**SHORT PROBLEM**: Can you reproduce, word for word, the lines of the dataset excerpt below, starting with the line that contains "Given: Open Подробнее for the Коледино supply" and going on through the line that contains "Looking at the screenshot, I should (121, 603)."?
** BEGIN INPUT RECORDS **
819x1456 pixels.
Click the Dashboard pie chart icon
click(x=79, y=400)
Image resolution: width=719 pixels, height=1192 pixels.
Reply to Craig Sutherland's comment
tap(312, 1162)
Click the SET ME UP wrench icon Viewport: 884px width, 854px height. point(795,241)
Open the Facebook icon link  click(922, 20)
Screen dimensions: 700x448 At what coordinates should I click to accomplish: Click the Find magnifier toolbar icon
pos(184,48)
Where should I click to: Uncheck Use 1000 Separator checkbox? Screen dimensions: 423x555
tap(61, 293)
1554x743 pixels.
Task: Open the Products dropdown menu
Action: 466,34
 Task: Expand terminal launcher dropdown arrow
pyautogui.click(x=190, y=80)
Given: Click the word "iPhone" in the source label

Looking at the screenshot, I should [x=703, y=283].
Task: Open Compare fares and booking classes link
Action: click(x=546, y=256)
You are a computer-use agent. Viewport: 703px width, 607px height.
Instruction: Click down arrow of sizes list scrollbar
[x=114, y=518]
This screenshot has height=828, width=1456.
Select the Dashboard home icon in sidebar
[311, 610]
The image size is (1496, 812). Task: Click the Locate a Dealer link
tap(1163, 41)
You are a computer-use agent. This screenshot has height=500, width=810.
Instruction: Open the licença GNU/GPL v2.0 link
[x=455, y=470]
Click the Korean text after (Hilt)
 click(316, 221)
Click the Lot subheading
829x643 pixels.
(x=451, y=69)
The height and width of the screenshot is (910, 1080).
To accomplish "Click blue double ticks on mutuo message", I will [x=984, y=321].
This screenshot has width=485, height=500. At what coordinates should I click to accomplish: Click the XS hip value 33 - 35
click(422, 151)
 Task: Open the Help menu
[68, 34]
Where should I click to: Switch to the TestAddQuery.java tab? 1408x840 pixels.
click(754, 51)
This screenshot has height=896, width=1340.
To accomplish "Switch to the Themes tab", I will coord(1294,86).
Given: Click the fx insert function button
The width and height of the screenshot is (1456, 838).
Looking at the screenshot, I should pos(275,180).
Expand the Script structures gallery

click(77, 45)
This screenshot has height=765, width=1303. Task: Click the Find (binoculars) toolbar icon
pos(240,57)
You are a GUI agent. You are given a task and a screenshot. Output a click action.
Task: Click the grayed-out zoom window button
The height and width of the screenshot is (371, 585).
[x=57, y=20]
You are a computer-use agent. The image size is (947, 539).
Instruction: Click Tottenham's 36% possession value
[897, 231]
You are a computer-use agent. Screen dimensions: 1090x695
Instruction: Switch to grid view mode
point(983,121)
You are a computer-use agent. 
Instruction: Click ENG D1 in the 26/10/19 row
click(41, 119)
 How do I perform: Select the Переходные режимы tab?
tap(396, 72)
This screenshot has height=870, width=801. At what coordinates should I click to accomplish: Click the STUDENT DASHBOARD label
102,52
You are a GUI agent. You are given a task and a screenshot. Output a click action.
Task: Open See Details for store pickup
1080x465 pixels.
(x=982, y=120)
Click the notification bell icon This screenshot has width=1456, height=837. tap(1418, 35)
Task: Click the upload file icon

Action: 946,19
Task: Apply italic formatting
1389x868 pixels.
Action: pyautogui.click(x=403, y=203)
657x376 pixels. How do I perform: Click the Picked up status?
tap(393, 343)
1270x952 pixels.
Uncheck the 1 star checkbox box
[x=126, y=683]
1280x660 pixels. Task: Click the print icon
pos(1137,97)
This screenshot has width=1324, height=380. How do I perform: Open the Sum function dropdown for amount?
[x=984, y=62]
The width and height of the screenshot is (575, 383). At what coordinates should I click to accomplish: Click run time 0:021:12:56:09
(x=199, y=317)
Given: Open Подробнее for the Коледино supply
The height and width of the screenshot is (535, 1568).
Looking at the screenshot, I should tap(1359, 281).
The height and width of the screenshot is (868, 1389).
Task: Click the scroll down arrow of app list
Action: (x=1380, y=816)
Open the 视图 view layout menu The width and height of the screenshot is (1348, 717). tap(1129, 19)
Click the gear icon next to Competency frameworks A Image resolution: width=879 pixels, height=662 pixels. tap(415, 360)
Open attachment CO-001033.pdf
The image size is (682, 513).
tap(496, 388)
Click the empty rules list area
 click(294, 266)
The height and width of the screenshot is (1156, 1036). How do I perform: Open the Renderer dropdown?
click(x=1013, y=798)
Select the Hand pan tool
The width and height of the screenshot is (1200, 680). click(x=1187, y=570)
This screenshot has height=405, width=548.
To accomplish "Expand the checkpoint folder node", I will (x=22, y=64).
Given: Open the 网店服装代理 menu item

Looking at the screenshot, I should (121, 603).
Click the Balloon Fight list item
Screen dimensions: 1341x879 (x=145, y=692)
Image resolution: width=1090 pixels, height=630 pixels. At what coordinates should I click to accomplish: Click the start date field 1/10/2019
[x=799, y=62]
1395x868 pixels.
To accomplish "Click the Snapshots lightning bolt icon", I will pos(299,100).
** END INPUT RECORDS **
**OUTPUT FOR THIS EXERCISE**:
Given: Open Подробнее for the Коледино supply
The height and width of the screenshot is (535, 1568).
Looking at the screenshot, I should tap(1359, 281).
The height and width of the screenshot is (868, 1389).
Task: Click the scroll down arrow of app list
Action: (x=1380, y=816)
Open the 视图 view layout menu The width and height of the screenshot is (1348, 717). tap(1129, 19)
Click the gear icon next to Competency frameworks A Image resolution: width=879 pixels, height=662 pixels. tap(415, 360)
Open attachment CO-001033.pdf
The image size is (682, 513).
tap(496, 388)
Click the empty rules list area
 click(294, 266)
The height and width of the screenshot is (1156, 1036). How do I perform: Open the Renderer dropdown?
click(x=1013, y=798)
Select the Hand pan tool
The width and height of the screenshot is (1200, 680). click(x=1187, y=570)
This screenshot has height=405, width=548.
To accomplish "Expand the checkpoint folder node", I will (x=22, y=64).
Given: Open the 网店服装代理 menu item

Looking at the screenshot, I should (121, 603).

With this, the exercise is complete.